Comment se souvenir d’un désastre sans être brisé par celui-ci

À l’intérieur de la petite salle de bain étroite de l’avion à 39 000 pieds, Margaret McKinnon a essayé de tourner le robinet, mais elle n’a pas réussi à faire couler l’eau. Il était un peu plus de 5h45, heure moyenne de Greenwich, le 24 août 2001, et McKinnon se trouvait quelque part au-dessus de l’Atlantique moyen. Son mari, depuis moins d’une semaine, John Baljkas, dormait où elle l’avait laissé dans un bloc central de sièges en classe économique. Les nouveaux mariés de Toronto se rendaient en lune de miel au Portugal. Avec un peu moins de deux heures devant elle, McKinnon espérait pouvoir se reposer un peu avant l’atterrissage, mais peu importe combien elle jouait avec l’évier, elle n’arrivait pas à le faire fonctionner. Elle ne savait pas que la plomberie de la salle de bain fonctionnait grâce à la pression d’air générée par les moteurs à jet de l’avion, et qu’un robinet défectueux peut être un signe d’un problème beaucoup plus profond. Alors elle y a peu pensé et a abandonné. En regagnant sa place à côté de Baljkas dans l’allée sombre, McKinnon a remarqué que les passagers commençaient à s’agiter. Les écrans de télévision escamotables au-dessus des allées venaient de terminer la diffusion du film Chocolat et commençaient à diffuser un épisode de Seinfeld quand le programme a soudainement été coupé.

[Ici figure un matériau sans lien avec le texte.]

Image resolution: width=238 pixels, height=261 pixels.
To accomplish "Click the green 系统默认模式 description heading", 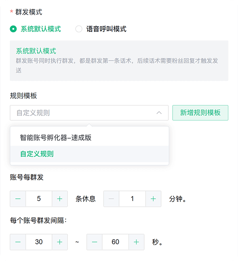I will pos(36,51).
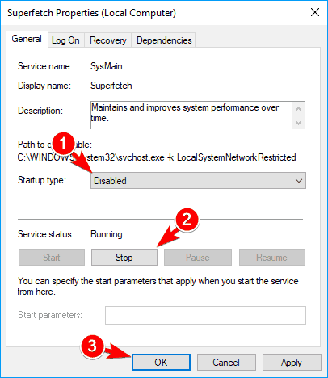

Les lumières de la cabine ont vacillé. Elle s’est assise à côté de Baljkas, qui venait juste de se réveiller. Une voix est sortie du haut-parleur, d’abord en portugais : « Atenção passageiros … » Le couple ne pouvait pas comprendre le message, mais ils ont remarqué que les passagers autour d’eux devenaient alarmés et criaient. Puis est venu l’anglais : « Le pilote rencontre des difficultés. » McKinnon et Baljkas ont entendu le mot « naufrage », mais sa signification ne leur est pas immédiatement apparue. L’équipage s’est déployé et a dirigé les passagers pour qu’ils tirent leurs gilets de sauvetage de sous leur siège. Ils ont dit à tout le monde de retirer ses chaussures. Ils ont répété les instructions dans trois langues. Une hôtesse de l’air a commencé à parler, mais s’est effondrée en pleurs avant de pouvoir terminer. Puis la signification de « naufrage » est devenue claire : « Nous allons atterrir dans l’eau », a dit une autre hôtesse de l’air.